Results can be achieved through manual cleaning operations or by utilizing an automated parts cleaning system. Manual cleaning could be defined as any process that requires significant operator involvement either through hand washing or handheld spray wands, brushes, etc.
A manual cleaning process may be chosen in the case of low part volume, large variety of part sizes, or very large parts. All of these make it economically difficult to justify the purchase of an automatic cleaning system. Whatever the reason, if your process still involves workers hand-washing parts, you should consider the following questions:
Are all employees cleaning every part and utilizing the same procedure, every time?
What is the cost impact of having skilled workers washing parts? How many hours are spent hand-washing parts each day?
Are cleaning brushes or other tools required? Are they in good condition? Is every employee using them?
What kind of chemicals are you using? Are they safe for your employees? Is appropriate personal protective equipment provided and worn?
Is there a cleaning specification to meet? Does every part meet this specification?
What is the post-wash step? Do your parts need to be dry after washing?
Is oxidation a problem? Do you need a rust preventative added?
Does your manual cleaning operation present a safety issue for your employees?
Is your process environmentally friendly? Are you using solvent or aqueous based chemicals?
How are you disposing of used chemicals, and what is the associated cost?
An automated parts cleaning system has many advantages over manual cleaning, and can provide a great return on investment. These advantages include:
Parts washers are consistent in operation and offer uniform cleanliness.
Skilled workers can be using their expertise in ways that are more advantageous to the business.
Parts washers can clean a large volume of parts at a time, typically faster than an individual.
Parts can be cleaned, rinsed, rust‐inhibited, and dried in one machine. Performing multiple processes within a machine minimizes drag‐out of cleaning fluid and keeps the work area neater and safer.
Cleanliness requirements can be met constantly using inline filtration and other automated processes.
Consistently clean parts offer better quality, giving a competitive edge.
Energy, water, and chemical can be conserved and re‐used for several washing cycles.
Automated water based parts cleaning can reduce operator exposure to cleaning fluids.
When these factors are considered, an automated cleaning system can provide a great return on investment.
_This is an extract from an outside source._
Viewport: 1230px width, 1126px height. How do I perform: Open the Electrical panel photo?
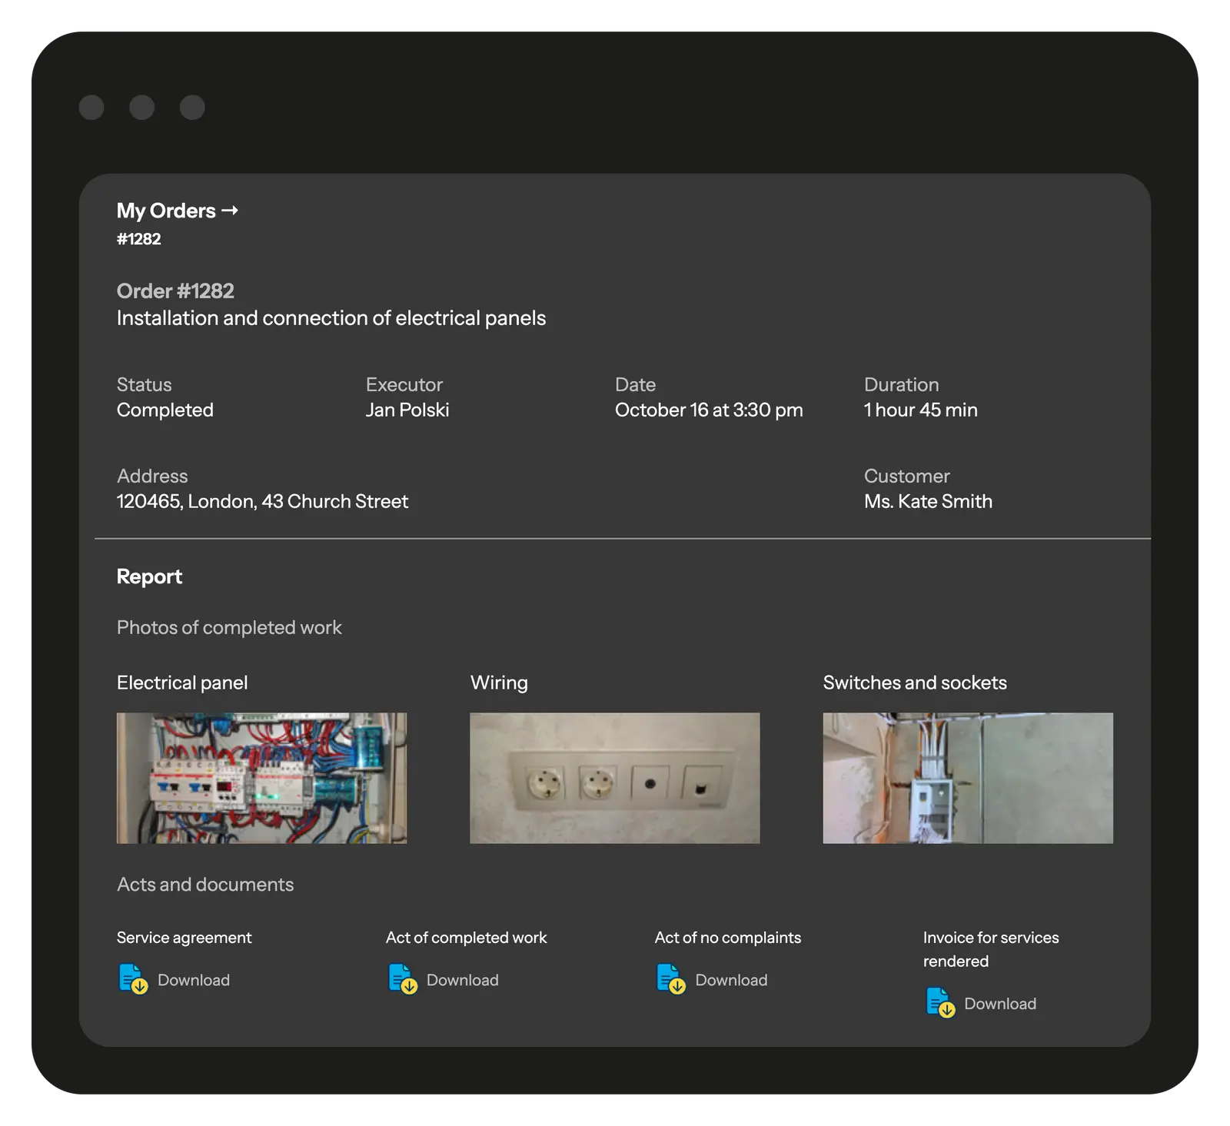[261, 778]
Automatic parts cleaning systems are more versatile and flexible than ever before. Parts washers can range from very simple batch processes to highly automated inline systems that can interface with robots and other automated loading and unloading devices. While standard floor plans work for many applications, most of these plans can be customized for specific cleaning needs. Designs are virtually unlimited and can usually accommodate the tightest of work spaces or be integrated into your existing production lines. Intricate parts requiring laborious hand cleaning can be cleaned utilizing accurate index positions. Strategically positioned spray nozzles and air knives allow for critical cleaning and drying. Water temperature, chemical solution ratios, and dryness can all be controlled automatically with preset programming. Light curtains, guarding, and other safety measures can be incorporated with automated equipment for operator safety.
Parts cleaning operations in a manufacturing setting can range from very simple to highly complex. A thorough examination of all of the associated variables of manual versus automated cleaning can help determine the best solution for your parts cleaning application that will provide the best economic advantage. Understanding your current process, what your customers are requiring, and related associated costs, are all critical components for a successful parts cleaning operation.